Other notables who received the Purple Heart, Redman said, included Ernest Taylor Pyle, a Pulitzer Prize-winning American journalist and war correspondent who also wrote “Willie and Joe” cartoons about the war, while reporting on the conflict in Europe. He was killed in action during the Battle of Okinawa on April 18, 1945.

Then there was Lt. Audie Leon Murphy, one of the most decorated soldiers of World War II, who received three Purple Hearts, along with a Medal of Honor, “and too many valor awards to list,” Redman said.
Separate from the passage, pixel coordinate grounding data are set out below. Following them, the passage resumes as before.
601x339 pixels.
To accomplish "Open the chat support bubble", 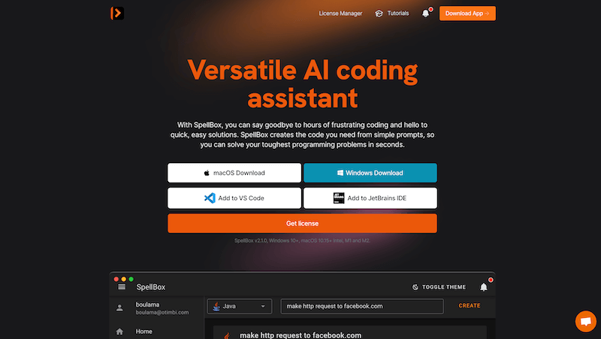I will point(585,321).
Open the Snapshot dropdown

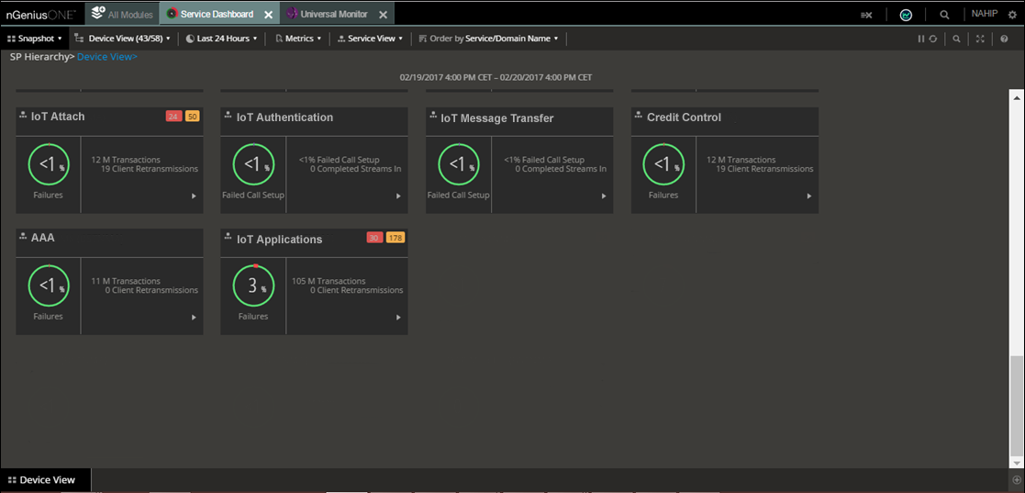(x=35, y=39)
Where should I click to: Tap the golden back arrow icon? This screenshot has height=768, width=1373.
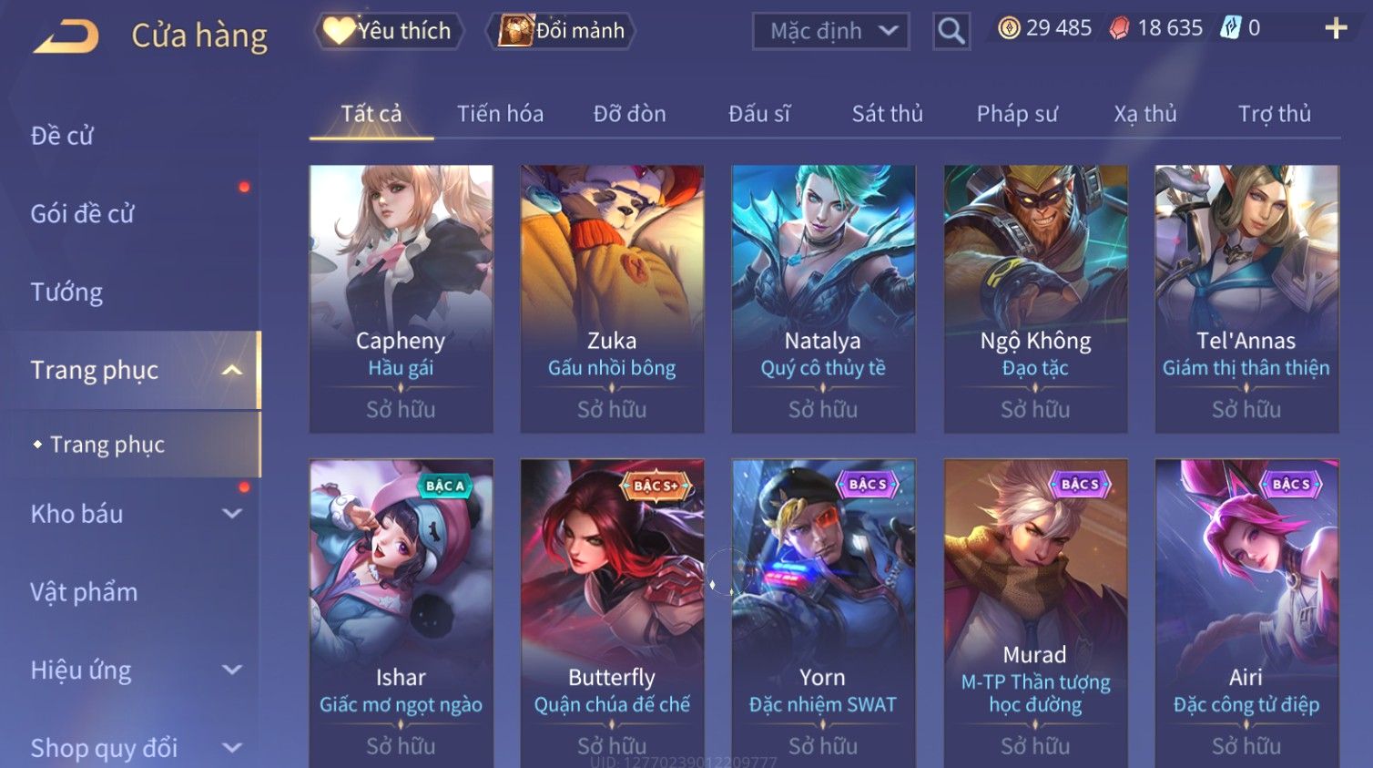tap(66, 36)
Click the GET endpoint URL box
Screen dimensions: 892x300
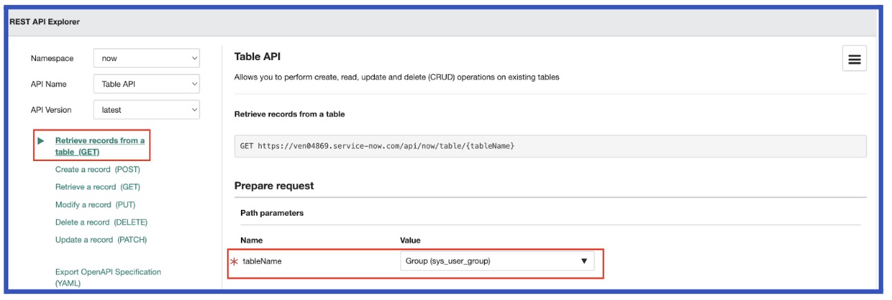coord(550,147)
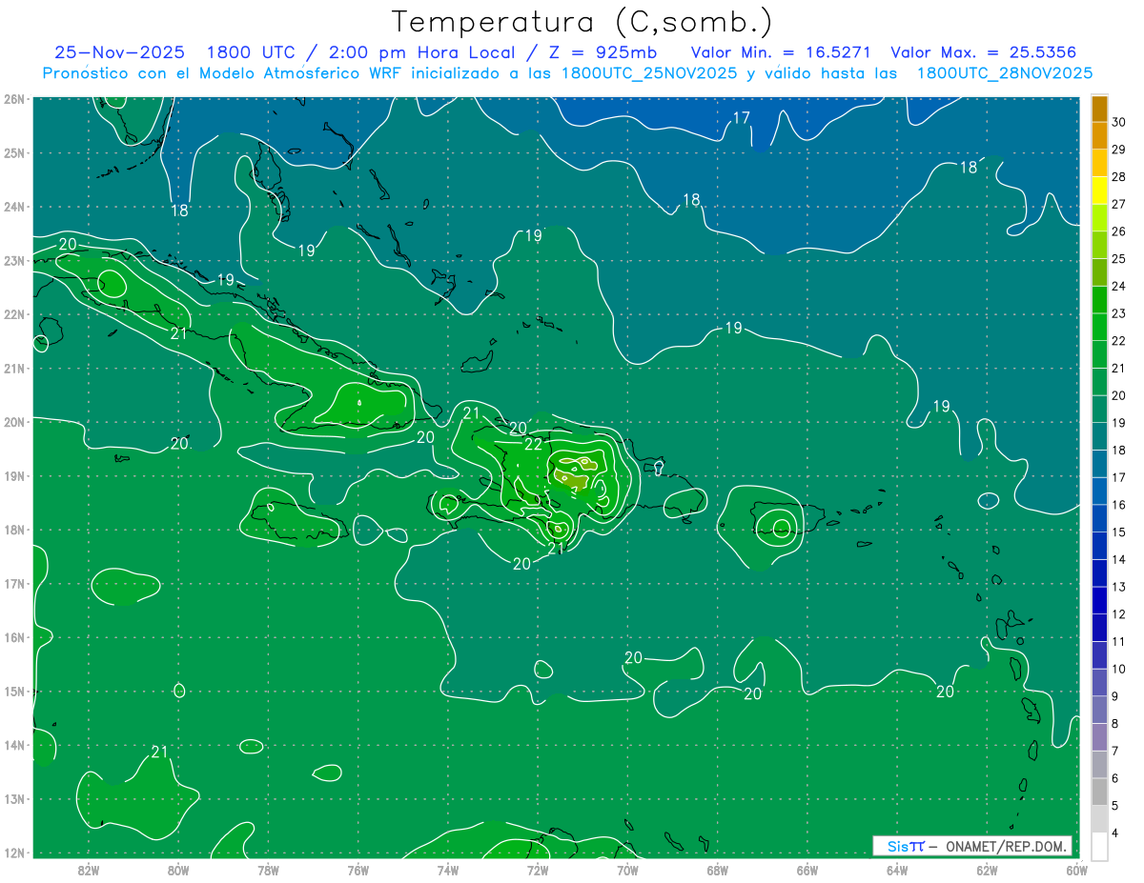Select the "Valor Max. = 25.5356" text
The height and width of the screenshot is (883, 1144).
[983, 52]
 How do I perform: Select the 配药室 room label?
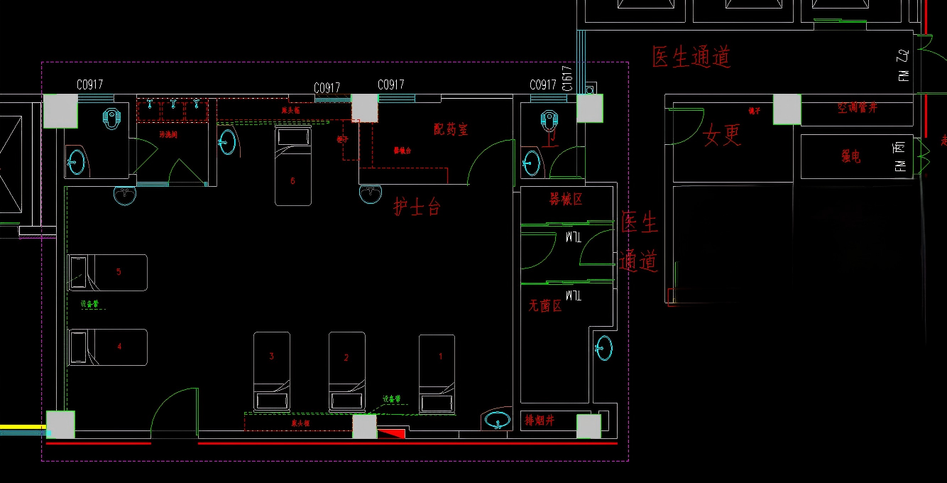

One “surprise” in Purple Heart history includes the story of U.S. Navy Seaman First Class Calvin Graham, who was wounded aboard the USS South Dakota during the Naval Battle of Guadalcanal. The military discovered that Graham forged papers and enlisted at the age of 12 following the bombing of Pearl Harbor. A movie was made based on his life, Too Young the Hero, his character played by Rick Schroder.

Redman said there were many famous recipients of the Purple Heart that those in attendance might know, including Charles Bronson, James Arness, James Garner and President John F. Kennedy.

While the award was initially for Army and Air Force solely, on Dec. 3, 1942, by presidential order, the award was extended to all services.

Redman said it's estimated that nearly 2 million Purple Hearts have been awarded, and that 500,000 holders of the medal are still alive.

Close to home

One man wiped tears from his eyes after the ceremony, which included Taps by Mark Huntington, and a Firing Salute by the AMVETS Post 32 Honor Guard.

Ronald Payne, Sr., said his son, 23-year-old U.S. Marine Cpl. Ronald R. Payne Jr., was killed in Afghanistan on May 7, 2004. He and his wife, Aileen, the boy's stepmother, attended the ceremony in remembrance of the young corporal.

He was killed the day before Mother's Day that year, they said.

Many hands were on deck for the Veterans Day ceremony, which featured a lengthy parade afterward. The Presentation of Colors was brought by the Florida Southern College ROTC Color Guard. The National Anthem was sung by Ann Poonkasem, Miss National Patriot Lifetime Queen. Steve Hibman, vice chair of the MOPH 535, led the Pledge of Allegiance. U.S. Navy Chief Warrant Officer (Ret.) Greg Robinson led the invocation, and Lori Abbett, MOPH 535 chaplain, the benediction.

Civil Air Patrol squadrons 274 and 466, as well as the Marvin Shields Seabee Battalion, helped as ushers and ceremony assistants.